Ranma 1/2, Vols. 13 & 14

By Rumiko Takahashi. Released in Japan by Shogakukan, serialized in the magazine Shonen Sunday. Released in North America by Viz.

Having spent most of the last few Ranma reviews talking about how Ranma is essentially filled with shallow unlikeable characters who do funny things, and that the fan might get upset at a perceived lack of serious examination of them, we now get the thirteenth volume, where Takahashi shows off that, when she decides to write a longer, more serious plotline, she can carry it off. The moxibustion storyline is one of the high points of the series, showing off many of the characters at their best. Not their most noble, or most likeable, but a place where we can sympathize with and root for them.


The basic premise is that Happosai gets really pissed off at Ranma and hits him with an attack that makes him permanently weak – and when asked how to cure it, points out that he’s evil so why should he have bothered to learn the cure? (Note this doesn’t actually answer the question.) Naturally, the now weak Ranma gets attacked by all his past rivals – Kuno, Kuno’s father, Mousse, even Gosunkugi – and can’t do anything about it. You’d think Ryouga would be in here as well… but Ryouga can’t stand anyone who picks on the weak. Which Ranma now is. Ironically, this is what hurts Ranma most of all, and he takes off with his father, Ukyou and Akane to try to figure out how to fix this.

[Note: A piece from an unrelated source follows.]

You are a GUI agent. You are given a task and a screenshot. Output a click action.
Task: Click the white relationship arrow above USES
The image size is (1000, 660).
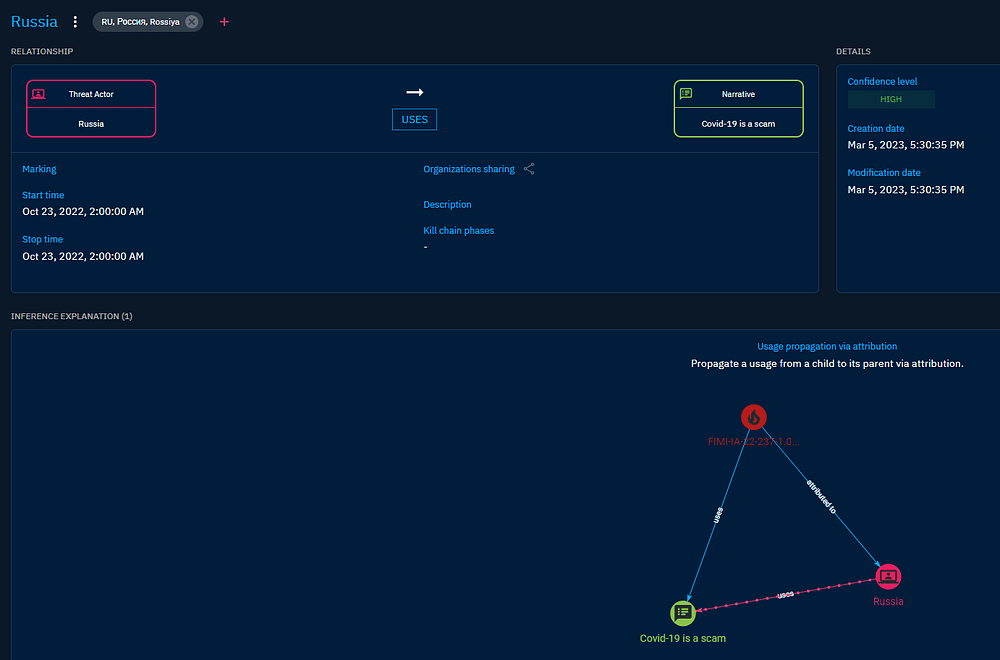pos(414,92)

Ranma’s pride and confidence is both his strong and weak point, and having been stripped of his martial artist strength we see how intensely bound up his life is in the Art. It’s especially frustrating because of his burgeoning feelings for Akane – still mostly coming out as deflecting insults – but now that he can’t even take over her dojo he feels unworthy to even speak with her. Notably, he has no compunctions about taking Ukyou along with him rather than Akane – but that’s because Ukyou is providing food, once again he simply doesn’t see her as a romantic interest. Luckily, having heard about the fuss, Cologne comes along as well – Shampoo has returned to China, very conveniently as she’d make this storyline too chaotic – and teaches Ranma a martial arts move that doesn’t require strength in order to succeed.

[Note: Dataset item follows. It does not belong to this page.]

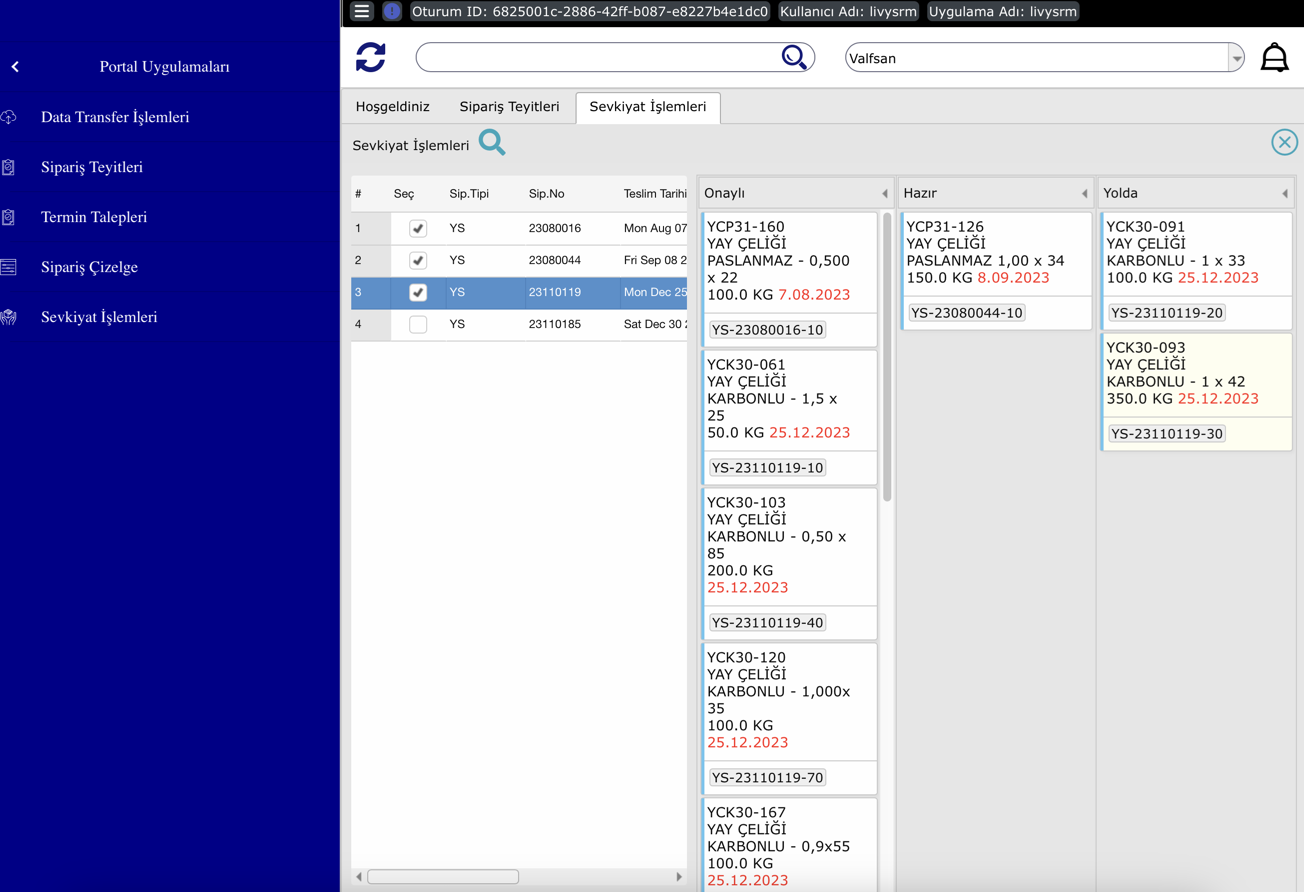Screen dimensions: 1305x892
Task: Click the YS-23110119-20 order tag
Action: point(1166,313)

There were some things in this volume I didn’t care for – getting Ryouga angry enough to attack Ranma by assuming he sexually assaulted Akane made me groan – but for the most part it was excellent, showing off Ranma, Akane, and Ryouga’s strong points. (Ryouga and Ukyou fans take note – when Ukyou sees Ryouga suffering through a nightmare, her first response is to hit him with a mallet so that he’ll sleep harder. Just sayin’.) Of course, there’s also a Vol. 14 in here, and while it’s not terrible, it does suffer by having to follow what comes before it. The strongest story in it is probably the one with Ryouga’s calligraphy martial-arts, which again shows that Takahashi can mine ANYTHING for ridiculous comedy. I also liked that Ranma said Ryouga is the only one he considers his rival – I think he’s serious, too.

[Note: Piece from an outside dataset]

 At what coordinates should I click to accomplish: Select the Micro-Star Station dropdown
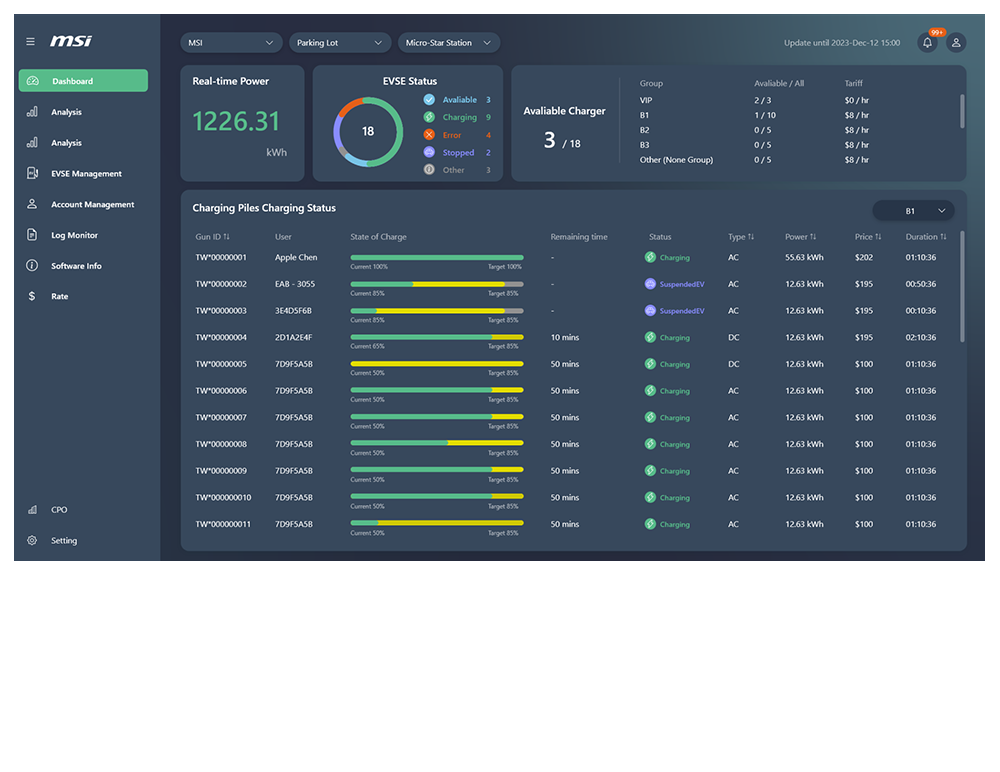click(x=452, y=42)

We’ve seen Akane unable to swim before, but this is the first major storyline where we see she is heroically, ridiculously unable to swim – even wearing a life preserver is not enough. The two funniest storylines in the volume are also the shortest. In one, Ranma finds his panda-disguised father living it up at a mansion, and has to deal with the “weak, sickly” spoiled brat who has adopted the bear – lots of mocking of shoujo art here. As for Happosai as Santa Claus, teaching two young children how to be just like him, the very premise is horrifying, so much that even Happy realizes he can’t do this, though he ends up making himself ill trying not to be evil. The kids are adorable, and the ending fits perfectly.

So, to sum up: when she tries, Takahashi can make these characters more three-dimensional and realistic, to excellent effect. But most of the time, we see them being jerks to each other for comedic effect, and that’s fine as well.